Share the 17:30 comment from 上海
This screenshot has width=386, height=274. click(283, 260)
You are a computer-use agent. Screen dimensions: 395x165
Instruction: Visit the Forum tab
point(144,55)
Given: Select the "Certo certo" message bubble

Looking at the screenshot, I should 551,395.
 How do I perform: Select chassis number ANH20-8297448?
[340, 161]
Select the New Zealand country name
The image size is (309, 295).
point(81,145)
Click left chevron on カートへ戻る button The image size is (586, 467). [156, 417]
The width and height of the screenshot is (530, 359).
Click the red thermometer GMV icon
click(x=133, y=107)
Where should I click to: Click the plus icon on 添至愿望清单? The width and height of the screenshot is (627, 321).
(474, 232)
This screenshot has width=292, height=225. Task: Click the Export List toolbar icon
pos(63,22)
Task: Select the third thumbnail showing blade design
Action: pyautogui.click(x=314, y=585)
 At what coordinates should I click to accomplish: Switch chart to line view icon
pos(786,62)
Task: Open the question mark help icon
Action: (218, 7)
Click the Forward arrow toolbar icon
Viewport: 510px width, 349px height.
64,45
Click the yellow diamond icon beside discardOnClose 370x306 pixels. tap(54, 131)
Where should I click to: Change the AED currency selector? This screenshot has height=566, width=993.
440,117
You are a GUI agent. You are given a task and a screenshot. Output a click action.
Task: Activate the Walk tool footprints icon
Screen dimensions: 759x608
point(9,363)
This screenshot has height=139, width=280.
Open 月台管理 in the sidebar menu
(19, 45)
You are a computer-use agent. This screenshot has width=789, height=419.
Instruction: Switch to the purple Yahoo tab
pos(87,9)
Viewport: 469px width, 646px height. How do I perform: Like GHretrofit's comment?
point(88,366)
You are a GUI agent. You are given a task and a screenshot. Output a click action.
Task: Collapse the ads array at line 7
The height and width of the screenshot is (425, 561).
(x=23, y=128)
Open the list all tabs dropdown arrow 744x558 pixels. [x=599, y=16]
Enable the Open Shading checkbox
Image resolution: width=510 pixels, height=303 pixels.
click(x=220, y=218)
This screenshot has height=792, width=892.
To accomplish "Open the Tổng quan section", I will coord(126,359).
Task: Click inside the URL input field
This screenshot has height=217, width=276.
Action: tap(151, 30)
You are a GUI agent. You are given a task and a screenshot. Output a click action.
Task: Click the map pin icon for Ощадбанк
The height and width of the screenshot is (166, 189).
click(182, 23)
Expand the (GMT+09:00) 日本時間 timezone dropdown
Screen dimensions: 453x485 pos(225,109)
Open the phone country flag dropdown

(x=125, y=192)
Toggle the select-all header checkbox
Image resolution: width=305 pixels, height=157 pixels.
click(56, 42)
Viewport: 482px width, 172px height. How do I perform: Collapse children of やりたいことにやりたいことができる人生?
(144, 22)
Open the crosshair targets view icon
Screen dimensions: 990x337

══════════════════════════════

EXERCISE DETAILS ▸
Give back the entire listing, line for line, exactly as it stands.

ANSWER FOR THIS EXERCISE ▸
Share the 17:30 comment from 上海
This screenshot has width=386, height=274. click(283, 260)
You are a computer-use agent. Screen dimensions: 395x165
Instruction: Visit the Forum tab
point(144,55)
Given: Select the "Certo certo" message bubble

Looking at the screenshot, I should 551,395.
 How do I perform: Select chassis number ANH20-8297448?
[340, 161]
Select the New Zealand country name
The image size is (309, 295).
point(81,145)
Click left chevron on カートへ戻る button The image size is (586, 467). [156, 417]
The width and height of the screenshot is (530, 359).
Click the red thermometer GMV icon
click(x=133, y=107)
Where should I click to: Click the plus icon on 添至愿望清单? The width and height of the screenshot is (627, 321).
(474, 232)
This screenshot has width=292, height=225. Task: Click the Export List toolbar icon
pos(63,22)
Task: Select the third thumbnail showing blade design
Action: pyautogui.click(x=314, y=585)
 At what coordinates should I click to accomplish: Switch chart to line view icon
pos(786,62)
Task: Open the question mark help icon
Action: (218, 7)
Click the Forward arrow toolbar icon
Viewport: 510px width, 349px height.
64,45
Click the yellow diamond icon beside discardOnClose 370x306 pixels. tap(54, 131)
Where should I click to: Change the AED currency selector? This screenshot has height=566, width=993.
440,117
You are a GUI agent. You are given a task and a screenshot. Output a click action.
Task: Activate the Walk tool footprints icon
Screen dimensions: 759x608
point(9,363)
This screenshot has height=139, width=280.
Open 月台管理 in the sidebar menu
(19, 45)
You are a computer-use agent. This screenshot has width=789, height=419.
Instruction: Switch to the purple Yahoo tab
pos(87,9)
Viewport: 469px width, 646px height. How do I perform: Like GHretrofit's comment?
point(88,366)
You are a GUI agent. You are given a task and a screenshot. Output a click action.
Task: Collapse the ads array at line 7
The height and width of the screenshot is (425, 561).
(x=23, y=128)
Open the list all tabs dropdown arrow 744x558 pixels. [x=599, y=16]
Enable the Open Shading checkbox
Image resolution: width=510 pixels, height=303 pixels.
click(x=220, y=218)
This screenshot has height=792, width=892.
To accomplish "Open the Tổng quan section", I will coord(126,359).
Task: Click inside the URL input field
This screenshot has height=217, width=276.
Action: tap(151, 30)
You are a GUI agent. You are given a task and a screenshot. Output a click action.
Task: Click the map pin icon for Ощадбанк
The height and width of the screenshot is (166, 189).
click(182, 23)
Expand the (GMT+09:00) 日本時間 timezone dropdown
Screen dimensions: 453x485 pos(225,109)
Open the phone country flag dropdown

(x=125, y=192)
Toggle the select-all header checkbox
Image resolution: width=305 pixels, height=157 pixels.
click(56, 42)
Viewport: 482px width, 172px height. How do I perform: Collapse children of やりたいことにやりたいことができる人生?
(144, 22)
Open the crosshair targets view icon
Screen dimensions: 990x337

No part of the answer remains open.